Valentine’s Day: The Greatest Love Affair of Them All

Category: Weekly Columns

Kissing-Cow-and-Deer

Love and Marriage was a classic Sinatra song. Its lyrics truly seem quaint and decidedly old-fashioned today. But, my parents lived a love affair that stood the test of time and incredible challenges. Their love affair was a model that was pretty hard for their peers to match and certainly impossible in my generation for both my wife and any of my married friends – at least those that I know well.

Mom & Dad, March 1992

Let’s face it, how well do we know our friends? Do you think they love each other or have an ongoing love affair? How many friends really open up and express – especially in couple’s situations – the reality of what goes on beyond closed doors. Ironically, and I’ve written about this before, I think if couples were more open with one another, we’d all be better off learning and sharing about our money, sex, in-laws, job, kid issues, etc. But, most of the time, people don’t expose their issues with others and that happy front encourages most of us to believe our issues are unusual.

Thankfully, we have reality television to counter than illusion. And, in my case, I had my parents to observe for over 50 years. They knew each other 73 years, having met at a lake in Michigan when my mother was 14 and my father 17. They were married 66 years, until my father died at 90. My mother lived another year or so in despair, for the most part, taking some comfort from her one son and my two boys – her only grandchildren. Their marriage was the epitome of a love affair, in every sense of the words.

Mom (June) as beauty contest winner as child

My boys did not have that amazing model of love that I observed my entire childhood and, from afar, in most of my adulthood. I saw a man that worshipped his wife. My father felt as strongly in love with my mother when she was somewhat disabled by a stroke, which changed her sweet disposition to a more sour one, as any other time during their decades together. His only fear about dying was not being around to take care of his beloved wife.

Theirs was also an old-fashioned traditional marriage in which my father was the breadwinner and my mother the homemaker. Their life plans included having a family of five, but as we sadly know all too well, we make plans and G*d laughs.

Dad lifting homemade weight with one hand

One of their very first challenges took place within the first couple/three years of their marriage when my mother got tuberculosis and was bed-ridden for a full year.

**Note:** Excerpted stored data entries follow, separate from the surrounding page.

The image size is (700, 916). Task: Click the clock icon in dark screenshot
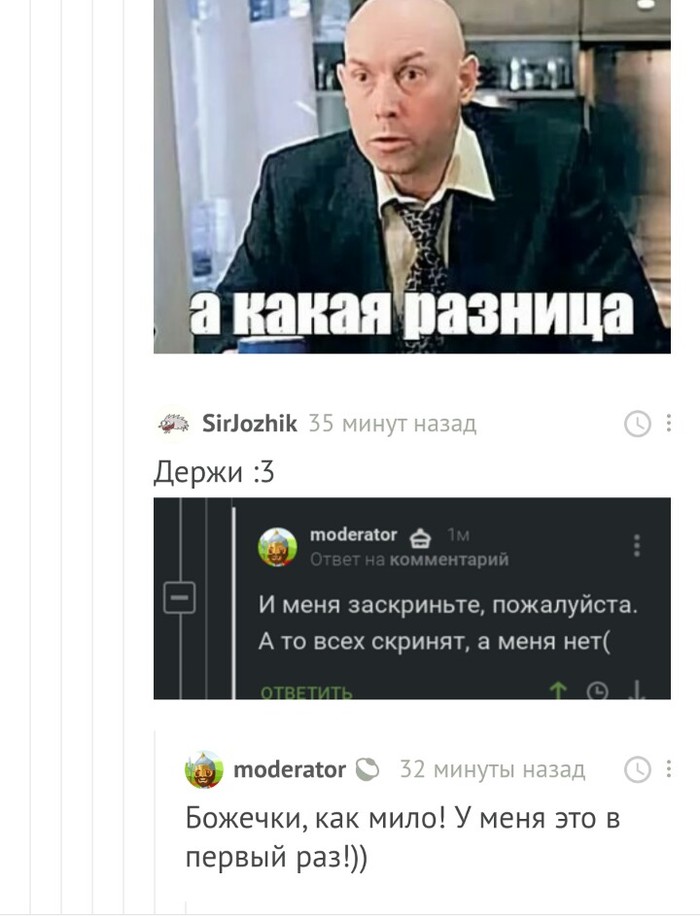tap(597, 691)
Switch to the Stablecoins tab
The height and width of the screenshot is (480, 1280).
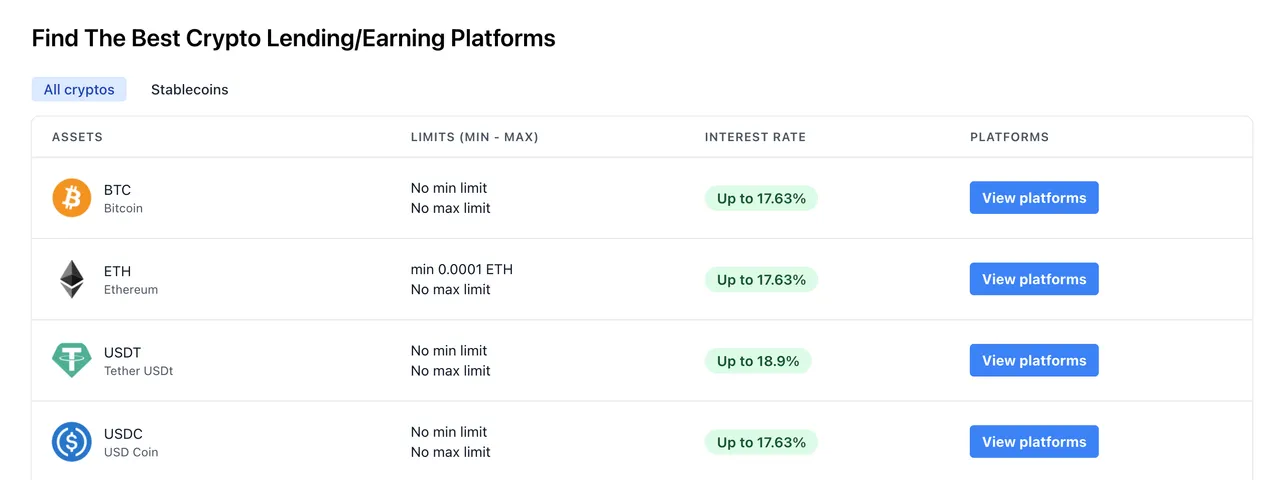[190, 89]
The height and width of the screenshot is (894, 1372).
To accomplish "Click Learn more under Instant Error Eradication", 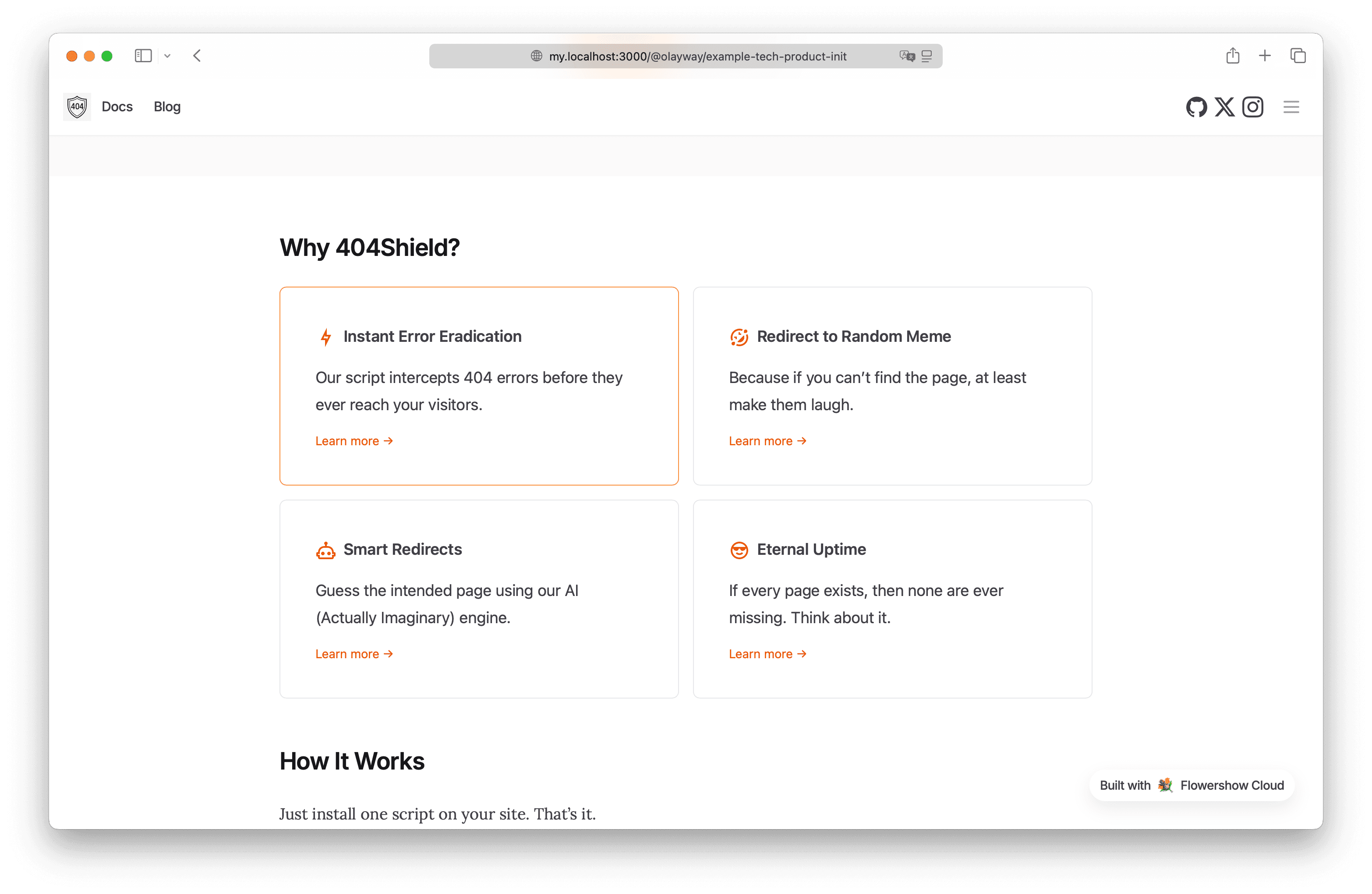I will click(x=354, y=441).
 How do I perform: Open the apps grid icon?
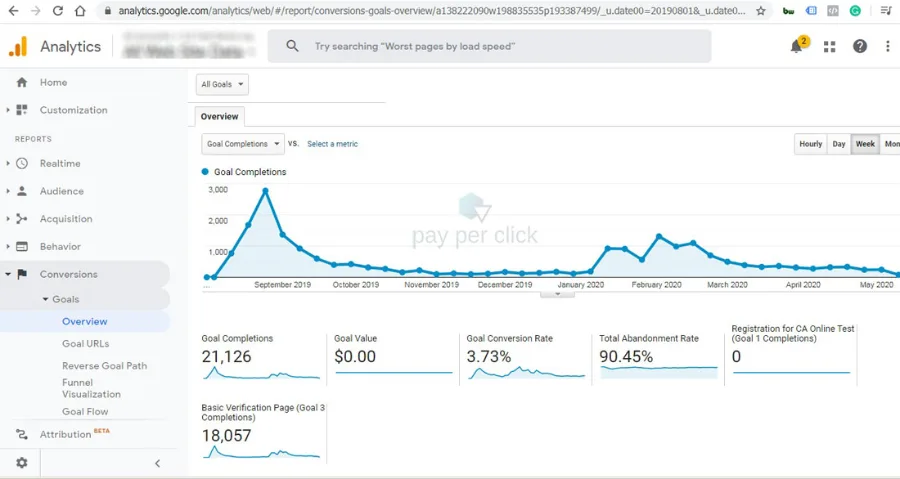[x=829, y=46]
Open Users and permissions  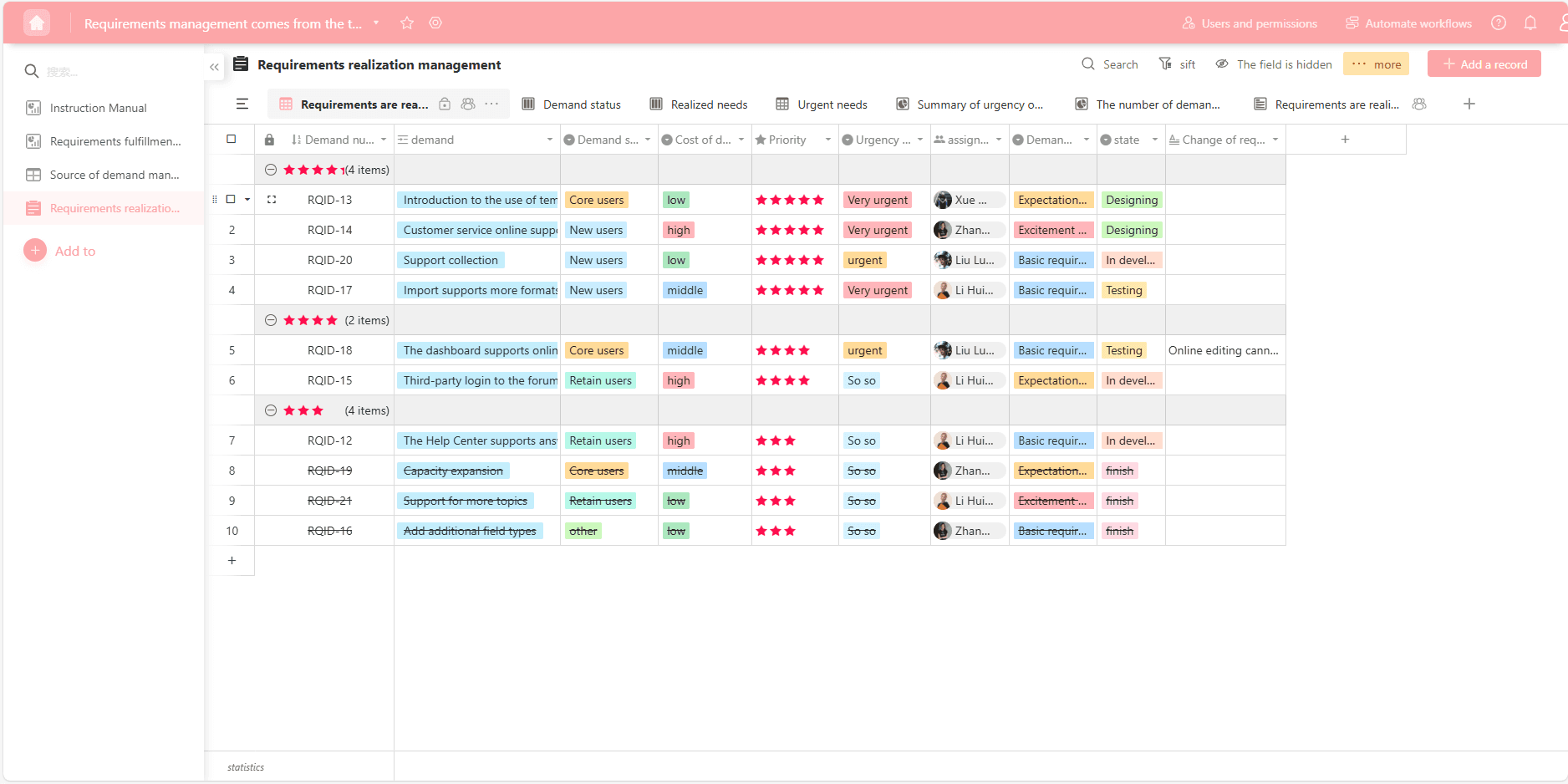point(1250,23)
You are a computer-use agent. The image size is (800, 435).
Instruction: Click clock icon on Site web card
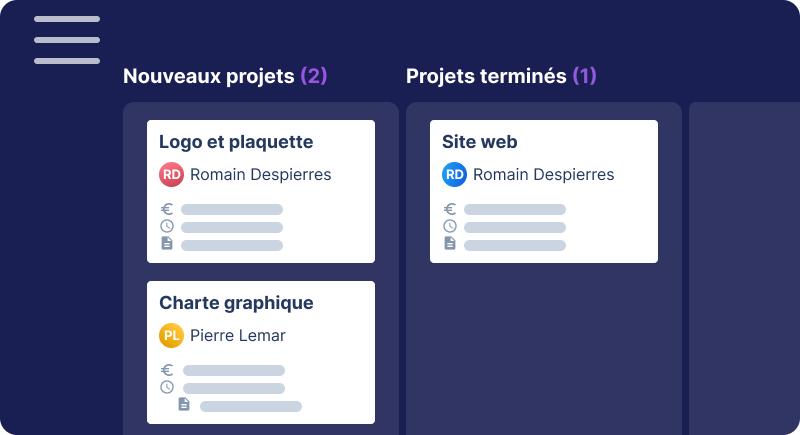click(450, 226)
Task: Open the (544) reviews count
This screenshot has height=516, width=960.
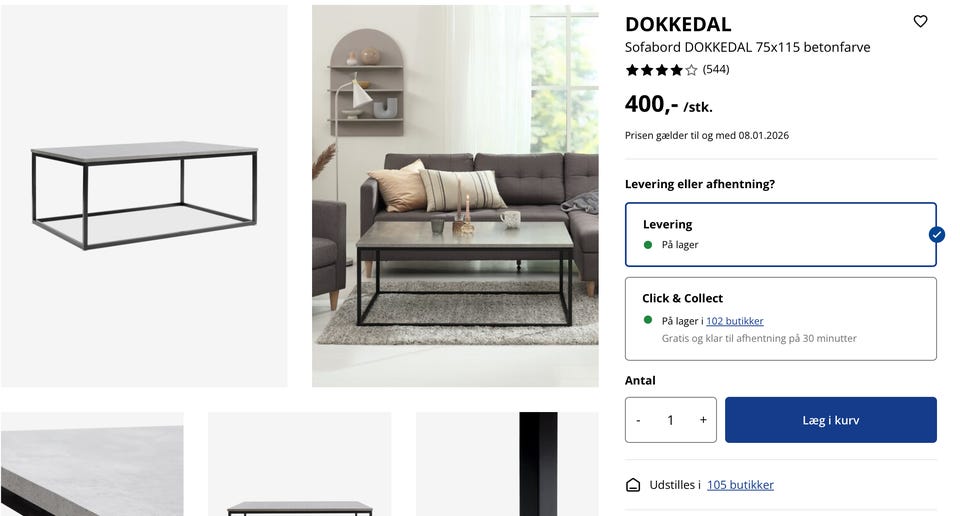Action: 716,69
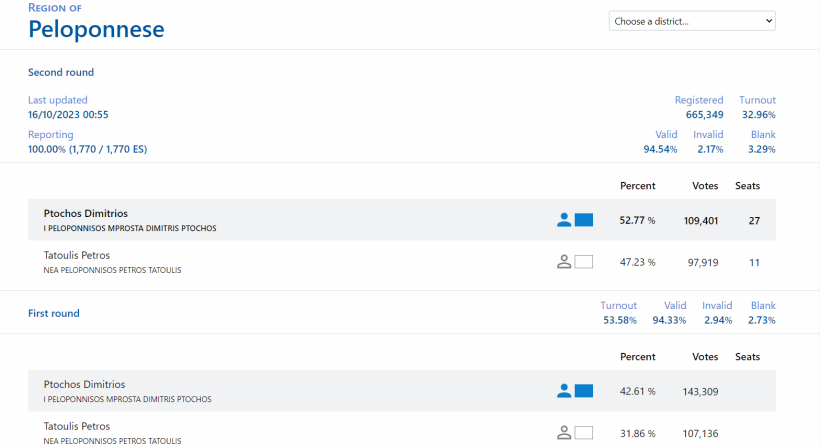Click Ptochos person icon in first round
820x446 pixels.
tap(564, 391)
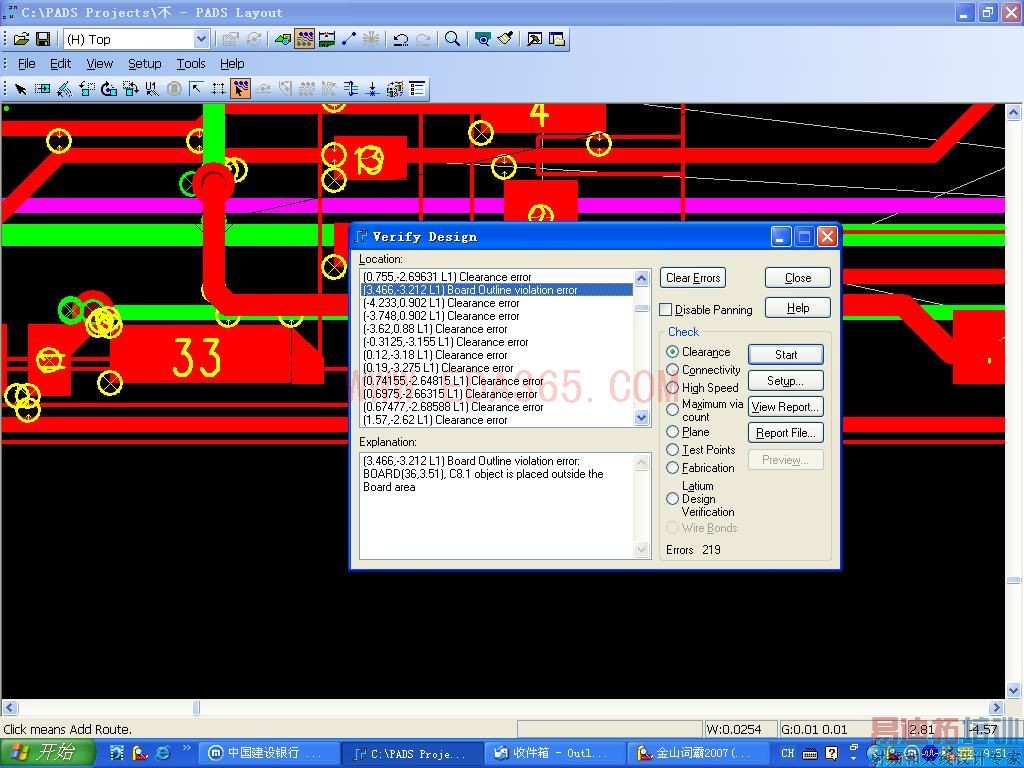Click the paintbrush icon in top toolbar
Screen dimensions: 1024x768
506,39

She lost partial use of one lung and that meant her stamina was reduced forever thereafter.

But, the thing that truly tested my parents was the loss of two of those three “planned” children. To me, there is almost nothing more horrible than parents surviving their children. It just isn’t natural nor could it possibly be in G*d’s plans for us, though I don’t believe G*d actually impacts our daily existence meaningfully. That’s the whole concept of free will, a subject of which I’ll leave to the religious scholars.

Mom and Dad blowing out candle in Nectar

What is not commonly known is that the death of a child often leads to the end of a marriage. There are so many powerful emotions going on during that turmoil in a home and men and women grieve and deal with this tragedy in such different ways, that many marriages simply cannot survive such a loss.

My parents survived it twice.

A baby girl died, before I was born, at about eight days old. Jacqueline Kennedy also lost a child in the same fashion when the umbilical cord was wrapped around the baby’s neck during delivery causing partial suffocation from which the baby ultimately died.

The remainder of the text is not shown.